■ Required action ■
The answer should hold nothing but the lines from the one with "スクール (174, 2213)" through the end of the listing below, each exactly as written.

────────────────────────────────────────

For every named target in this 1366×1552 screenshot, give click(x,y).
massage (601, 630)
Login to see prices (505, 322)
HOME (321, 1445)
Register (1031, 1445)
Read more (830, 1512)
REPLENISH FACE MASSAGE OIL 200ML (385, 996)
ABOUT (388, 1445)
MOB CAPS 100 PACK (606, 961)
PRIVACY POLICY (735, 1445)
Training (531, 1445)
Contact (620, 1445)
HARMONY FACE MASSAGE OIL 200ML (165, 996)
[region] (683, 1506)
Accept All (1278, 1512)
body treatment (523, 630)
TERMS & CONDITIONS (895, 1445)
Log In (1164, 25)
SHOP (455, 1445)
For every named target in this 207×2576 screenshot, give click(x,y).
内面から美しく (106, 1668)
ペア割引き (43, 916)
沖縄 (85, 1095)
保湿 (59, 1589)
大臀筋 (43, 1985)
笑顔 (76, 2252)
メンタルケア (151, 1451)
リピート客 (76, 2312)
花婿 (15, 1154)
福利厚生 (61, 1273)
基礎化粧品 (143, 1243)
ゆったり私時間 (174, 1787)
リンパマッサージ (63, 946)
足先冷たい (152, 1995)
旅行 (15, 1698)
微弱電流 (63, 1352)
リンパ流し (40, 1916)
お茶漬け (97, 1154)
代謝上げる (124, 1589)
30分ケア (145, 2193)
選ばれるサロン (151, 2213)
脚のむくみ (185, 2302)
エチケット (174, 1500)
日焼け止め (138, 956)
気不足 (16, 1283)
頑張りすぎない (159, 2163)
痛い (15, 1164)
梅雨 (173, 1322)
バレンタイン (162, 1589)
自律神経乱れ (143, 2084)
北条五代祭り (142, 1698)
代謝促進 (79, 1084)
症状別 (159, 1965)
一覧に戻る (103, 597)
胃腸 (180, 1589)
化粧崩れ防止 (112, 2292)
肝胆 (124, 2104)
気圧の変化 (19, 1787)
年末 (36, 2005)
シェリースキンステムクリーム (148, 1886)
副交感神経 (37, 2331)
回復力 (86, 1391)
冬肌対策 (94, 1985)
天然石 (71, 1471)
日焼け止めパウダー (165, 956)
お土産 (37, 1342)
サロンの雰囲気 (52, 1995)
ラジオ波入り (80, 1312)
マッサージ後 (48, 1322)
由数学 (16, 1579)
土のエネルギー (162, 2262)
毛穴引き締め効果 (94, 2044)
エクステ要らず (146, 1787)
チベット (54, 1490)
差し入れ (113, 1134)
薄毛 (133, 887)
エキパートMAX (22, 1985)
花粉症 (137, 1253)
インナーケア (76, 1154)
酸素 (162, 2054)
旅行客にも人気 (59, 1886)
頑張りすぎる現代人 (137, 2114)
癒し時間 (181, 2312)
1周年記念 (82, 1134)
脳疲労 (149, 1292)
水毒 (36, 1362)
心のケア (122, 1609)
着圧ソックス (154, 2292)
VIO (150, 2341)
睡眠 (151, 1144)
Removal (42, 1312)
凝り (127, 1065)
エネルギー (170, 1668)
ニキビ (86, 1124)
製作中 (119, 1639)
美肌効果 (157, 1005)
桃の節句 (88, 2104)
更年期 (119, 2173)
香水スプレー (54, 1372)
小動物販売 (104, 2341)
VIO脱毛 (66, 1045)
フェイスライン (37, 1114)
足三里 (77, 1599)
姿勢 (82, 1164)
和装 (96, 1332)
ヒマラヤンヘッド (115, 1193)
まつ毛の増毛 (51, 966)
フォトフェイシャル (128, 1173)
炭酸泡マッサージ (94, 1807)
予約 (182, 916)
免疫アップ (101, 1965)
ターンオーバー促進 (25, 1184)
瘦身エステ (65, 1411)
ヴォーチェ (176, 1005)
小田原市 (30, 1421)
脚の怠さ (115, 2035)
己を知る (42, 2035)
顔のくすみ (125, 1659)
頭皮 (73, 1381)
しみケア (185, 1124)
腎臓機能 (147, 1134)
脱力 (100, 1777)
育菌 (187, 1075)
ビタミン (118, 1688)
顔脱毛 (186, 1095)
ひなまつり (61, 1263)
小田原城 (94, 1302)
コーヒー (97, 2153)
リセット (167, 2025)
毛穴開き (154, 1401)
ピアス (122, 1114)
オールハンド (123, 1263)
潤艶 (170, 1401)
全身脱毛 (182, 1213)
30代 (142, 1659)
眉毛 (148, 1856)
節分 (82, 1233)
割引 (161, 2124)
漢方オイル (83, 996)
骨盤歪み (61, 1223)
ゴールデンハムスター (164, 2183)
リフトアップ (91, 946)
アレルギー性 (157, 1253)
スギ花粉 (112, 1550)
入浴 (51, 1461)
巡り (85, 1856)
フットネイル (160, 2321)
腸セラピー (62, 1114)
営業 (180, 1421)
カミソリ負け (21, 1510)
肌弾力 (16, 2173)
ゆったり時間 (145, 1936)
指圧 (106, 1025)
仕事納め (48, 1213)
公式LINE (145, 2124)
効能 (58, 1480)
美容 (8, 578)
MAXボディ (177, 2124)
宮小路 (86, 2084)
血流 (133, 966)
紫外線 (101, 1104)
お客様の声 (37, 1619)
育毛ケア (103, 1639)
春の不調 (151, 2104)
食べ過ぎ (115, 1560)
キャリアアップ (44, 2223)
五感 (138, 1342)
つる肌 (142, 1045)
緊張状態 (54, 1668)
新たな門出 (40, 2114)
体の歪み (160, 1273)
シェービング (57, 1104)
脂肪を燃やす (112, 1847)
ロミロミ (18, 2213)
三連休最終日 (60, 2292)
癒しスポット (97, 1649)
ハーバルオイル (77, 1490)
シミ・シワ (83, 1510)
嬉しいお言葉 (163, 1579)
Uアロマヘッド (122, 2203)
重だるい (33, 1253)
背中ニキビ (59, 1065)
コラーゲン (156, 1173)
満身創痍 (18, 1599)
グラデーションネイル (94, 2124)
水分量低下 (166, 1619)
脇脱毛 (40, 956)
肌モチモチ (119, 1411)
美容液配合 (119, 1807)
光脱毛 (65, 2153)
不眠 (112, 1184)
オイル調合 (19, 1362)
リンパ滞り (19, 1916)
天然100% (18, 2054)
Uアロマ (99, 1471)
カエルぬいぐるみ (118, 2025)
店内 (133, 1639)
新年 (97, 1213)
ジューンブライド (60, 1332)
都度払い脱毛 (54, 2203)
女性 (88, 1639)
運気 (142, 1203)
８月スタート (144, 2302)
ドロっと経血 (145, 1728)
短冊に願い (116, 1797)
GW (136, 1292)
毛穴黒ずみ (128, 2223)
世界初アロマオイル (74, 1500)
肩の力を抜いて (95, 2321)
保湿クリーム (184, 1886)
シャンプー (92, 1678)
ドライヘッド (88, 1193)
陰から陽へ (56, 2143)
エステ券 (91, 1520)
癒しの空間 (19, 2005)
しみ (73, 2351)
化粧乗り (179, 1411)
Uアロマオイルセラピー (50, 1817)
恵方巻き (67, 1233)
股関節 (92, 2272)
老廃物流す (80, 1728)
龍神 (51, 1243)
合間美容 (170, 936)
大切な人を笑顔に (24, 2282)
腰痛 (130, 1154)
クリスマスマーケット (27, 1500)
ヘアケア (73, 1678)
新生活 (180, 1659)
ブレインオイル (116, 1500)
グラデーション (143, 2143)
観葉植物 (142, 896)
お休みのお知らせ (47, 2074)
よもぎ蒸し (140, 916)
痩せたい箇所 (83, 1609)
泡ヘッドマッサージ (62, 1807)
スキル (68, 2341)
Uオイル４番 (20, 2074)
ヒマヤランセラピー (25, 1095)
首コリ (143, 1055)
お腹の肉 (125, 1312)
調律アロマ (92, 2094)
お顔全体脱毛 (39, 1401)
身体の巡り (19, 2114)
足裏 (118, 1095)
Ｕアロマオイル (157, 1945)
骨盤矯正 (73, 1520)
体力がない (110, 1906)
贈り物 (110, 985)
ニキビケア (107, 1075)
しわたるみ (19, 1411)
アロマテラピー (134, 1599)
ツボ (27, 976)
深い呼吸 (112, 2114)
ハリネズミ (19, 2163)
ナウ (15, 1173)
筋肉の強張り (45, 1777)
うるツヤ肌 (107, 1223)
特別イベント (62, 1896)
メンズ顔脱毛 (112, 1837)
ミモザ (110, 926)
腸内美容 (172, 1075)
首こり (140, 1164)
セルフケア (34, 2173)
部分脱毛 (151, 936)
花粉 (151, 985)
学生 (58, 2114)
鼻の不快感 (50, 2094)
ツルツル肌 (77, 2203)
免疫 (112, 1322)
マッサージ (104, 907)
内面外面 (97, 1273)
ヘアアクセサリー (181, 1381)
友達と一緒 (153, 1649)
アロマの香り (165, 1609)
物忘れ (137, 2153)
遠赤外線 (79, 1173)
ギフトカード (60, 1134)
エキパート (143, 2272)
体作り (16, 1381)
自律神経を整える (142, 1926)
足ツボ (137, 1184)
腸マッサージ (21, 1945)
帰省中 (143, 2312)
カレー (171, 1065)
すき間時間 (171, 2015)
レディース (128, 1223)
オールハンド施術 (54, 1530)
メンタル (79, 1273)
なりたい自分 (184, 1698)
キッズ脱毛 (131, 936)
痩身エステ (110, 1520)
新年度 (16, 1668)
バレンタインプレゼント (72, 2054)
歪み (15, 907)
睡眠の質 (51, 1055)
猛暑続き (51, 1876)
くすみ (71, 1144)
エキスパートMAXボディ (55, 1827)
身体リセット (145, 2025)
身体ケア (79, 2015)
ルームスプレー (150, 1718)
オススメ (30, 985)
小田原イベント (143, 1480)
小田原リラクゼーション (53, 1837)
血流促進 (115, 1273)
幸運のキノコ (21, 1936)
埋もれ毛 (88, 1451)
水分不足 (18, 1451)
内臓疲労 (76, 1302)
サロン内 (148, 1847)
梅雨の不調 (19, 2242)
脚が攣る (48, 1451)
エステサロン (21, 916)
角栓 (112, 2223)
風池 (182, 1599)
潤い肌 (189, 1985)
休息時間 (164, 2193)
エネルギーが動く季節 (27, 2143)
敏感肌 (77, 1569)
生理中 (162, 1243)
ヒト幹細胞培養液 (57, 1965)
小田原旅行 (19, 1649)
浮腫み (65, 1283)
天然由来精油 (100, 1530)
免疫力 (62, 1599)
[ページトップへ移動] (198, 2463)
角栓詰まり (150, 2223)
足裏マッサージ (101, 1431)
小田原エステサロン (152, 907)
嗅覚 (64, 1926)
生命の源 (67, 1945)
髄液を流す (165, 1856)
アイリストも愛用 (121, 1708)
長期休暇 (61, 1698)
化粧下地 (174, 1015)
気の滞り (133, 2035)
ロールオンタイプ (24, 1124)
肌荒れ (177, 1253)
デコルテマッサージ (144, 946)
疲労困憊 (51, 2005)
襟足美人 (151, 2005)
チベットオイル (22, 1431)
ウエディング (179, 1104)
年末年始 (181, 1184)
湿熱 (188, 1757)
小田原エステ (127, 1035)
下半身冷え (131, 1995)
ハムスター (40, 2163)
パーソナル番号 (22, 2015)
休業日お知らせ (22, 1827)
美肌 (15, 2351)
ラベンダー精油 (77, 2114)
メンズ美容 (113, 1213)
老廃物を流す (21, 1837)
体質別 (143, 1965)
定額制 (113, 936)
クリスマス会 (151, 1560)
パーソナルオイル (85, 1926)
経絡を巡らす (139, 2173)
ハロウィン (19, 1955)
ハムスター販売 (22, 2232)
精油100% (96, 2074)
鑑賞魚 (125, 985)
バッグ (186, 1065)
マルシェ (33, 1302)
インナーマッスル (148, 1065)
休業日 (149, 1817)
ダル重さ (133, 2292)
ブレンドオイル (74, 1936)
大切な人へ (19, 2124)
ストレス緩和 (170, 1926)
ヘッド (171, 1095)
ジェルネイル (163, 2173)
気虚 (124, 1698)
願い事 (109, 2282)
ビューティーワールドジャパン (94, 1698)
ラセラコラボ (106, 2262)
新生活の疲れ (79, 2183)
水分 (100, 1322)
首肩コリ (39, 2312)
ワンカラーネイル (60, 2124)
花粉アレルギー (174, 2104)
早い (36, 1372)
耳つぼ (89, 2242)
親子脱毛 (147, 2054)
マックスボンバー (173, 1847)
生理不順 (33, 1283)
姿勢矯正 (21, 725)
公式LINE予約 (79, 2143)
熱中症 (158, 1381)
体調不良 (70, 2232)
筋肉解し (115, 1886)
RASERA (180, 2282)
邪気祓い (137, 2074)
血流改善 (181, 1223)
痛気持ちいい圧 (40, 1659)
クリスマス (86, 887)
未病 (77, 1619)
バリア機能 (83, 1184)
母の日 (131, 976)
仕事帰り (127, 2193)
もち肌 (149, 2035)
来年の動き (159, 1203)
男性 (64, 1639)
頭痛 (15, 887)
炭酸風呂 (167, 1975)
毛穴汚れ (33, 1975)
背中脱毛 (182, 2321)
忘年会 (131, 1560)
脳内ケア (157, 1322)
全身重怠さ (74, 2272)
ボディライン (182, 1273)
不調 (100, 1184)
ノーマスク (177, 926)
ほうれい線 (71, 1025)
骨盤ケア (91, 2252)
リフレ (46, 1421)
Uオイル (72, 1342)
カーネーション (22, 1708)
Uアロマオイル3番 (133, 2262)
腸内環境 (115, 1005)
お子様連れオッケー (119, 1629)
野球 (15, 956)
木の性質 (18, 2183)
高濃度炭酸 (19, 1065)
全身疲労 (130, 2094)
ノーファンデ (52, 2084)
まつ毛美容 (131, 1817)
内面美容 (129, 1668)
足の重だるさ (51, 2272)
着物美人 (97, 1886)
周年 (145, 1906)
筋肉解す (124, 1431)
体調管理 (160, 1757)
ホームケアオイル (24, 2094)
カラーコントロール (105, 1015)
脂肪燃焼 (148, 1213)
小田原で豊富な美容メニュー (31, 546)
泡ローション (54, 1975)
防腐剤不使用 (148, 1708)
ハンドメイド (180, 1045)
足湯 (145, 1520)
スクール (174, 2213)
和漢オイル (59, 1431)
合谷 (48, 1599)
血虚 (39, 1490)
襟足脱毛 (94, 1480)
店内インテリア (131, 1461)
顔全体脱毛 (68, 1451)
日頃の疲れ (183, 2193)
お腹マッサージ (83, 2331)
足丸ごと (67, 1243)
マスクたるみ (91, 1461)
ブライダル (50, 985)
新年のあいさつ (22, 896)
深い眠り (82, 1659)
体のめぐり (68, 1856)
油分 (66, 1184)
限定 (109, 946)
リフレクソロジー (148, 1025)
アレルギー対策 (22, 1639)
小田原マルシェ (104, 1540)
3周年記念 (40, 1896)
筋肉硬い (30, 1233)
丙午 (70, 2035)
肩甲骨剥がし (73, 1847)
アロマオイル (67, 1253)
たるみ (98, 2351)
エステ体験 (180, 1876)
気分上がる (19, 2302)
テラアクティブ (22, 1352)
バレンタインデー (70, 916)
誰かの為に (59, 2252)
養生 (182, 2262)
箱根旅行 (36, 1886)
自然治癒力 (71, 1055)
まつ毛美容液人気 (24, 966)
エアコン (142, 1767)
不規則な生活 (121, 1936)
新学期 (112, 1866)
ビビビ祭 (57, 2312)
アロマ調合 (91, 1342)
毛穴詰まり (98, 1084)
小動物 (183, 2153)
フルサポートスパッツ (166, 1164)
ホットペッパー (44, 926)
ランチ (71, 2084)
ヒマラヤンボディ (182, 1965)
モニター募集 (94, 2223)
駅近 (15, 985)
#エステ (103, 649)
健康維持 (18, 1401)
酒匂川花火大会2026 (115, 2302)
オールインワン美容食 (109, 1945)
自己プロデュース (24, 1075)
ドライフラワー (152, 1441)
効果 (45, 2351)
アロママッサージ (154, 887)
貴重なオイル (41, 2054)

────────────────────────────────────────

■ Your response ■
スクール (174, 2213)
和漢オイル (59, 1431)
合谷 (48, 1599)
血虚 (39, 1490)
襟足脱毛 (94, 1480)
店内インテリア (131, 1461)
顔全体脱毛 (68, 1451)
日頃の疲れ (183, 2193)
お腹マッサージ (83, 2331)
足丸ごと (67, 1243)
マスクたるみ (91, 1461)
ブライダル (50, 985)
新年のあいさつ (22, 896)
深い眠り (82, 1659)
体のめぐり (68, 1856)
油分 (66, 1184)
限定 (109, 946)
リフレクソロジー (148, 1025)
アレルギー対策 (22, 1639)
小田原マルシェ (104, 1540)
3周年記念 (40, 1896)
筋肉硬い (30, 1233)
丙午 (70, 2035)
肩甲骨剥がし (73, 1847)
アロマオイル (67, 1253)
たるみ (98, 2351)
エステ体験 (180, 1876)
気分上がる (19, 2302)
テラアクティブ (22, 1352)
バレンタインデー (70, 916)
誰かの為に (59, 2252)
養生 (182, 2262)
箱根旅行 (36, 1886)
自然治癒力 (71, 1055)
まつ毛美容液人気 (24, 966)
エアコン (142, 1767)
不規則な生活 (121, 1936)
新学期 (112, 1866)
ビビビ祭 (57, 2312)
アロマ調合 (91, 1342)
毛穴詰まり (98, 1084)
小動物 (183, 2153)
フルサポートスパッツ (166, 1164)
ホットペッパー (44, 926)
ランチ (71, 2084)
ヒマラヤンボディ (182, 1965)
モニター募集 (94, 2223)
駅近 (15, 985)
#エステ (103, 649)
健康維持 (18, 1401)
酒匂川花火大会2026 (115, 2302)
オールインワン美容食 (109, 1945)
自己プロデュース (24, 1075)
ドライフラワー (152, 1441)
効果 (45, 2351)
アロママッサージ (154, 887)
貴重なオイル (41, 2054)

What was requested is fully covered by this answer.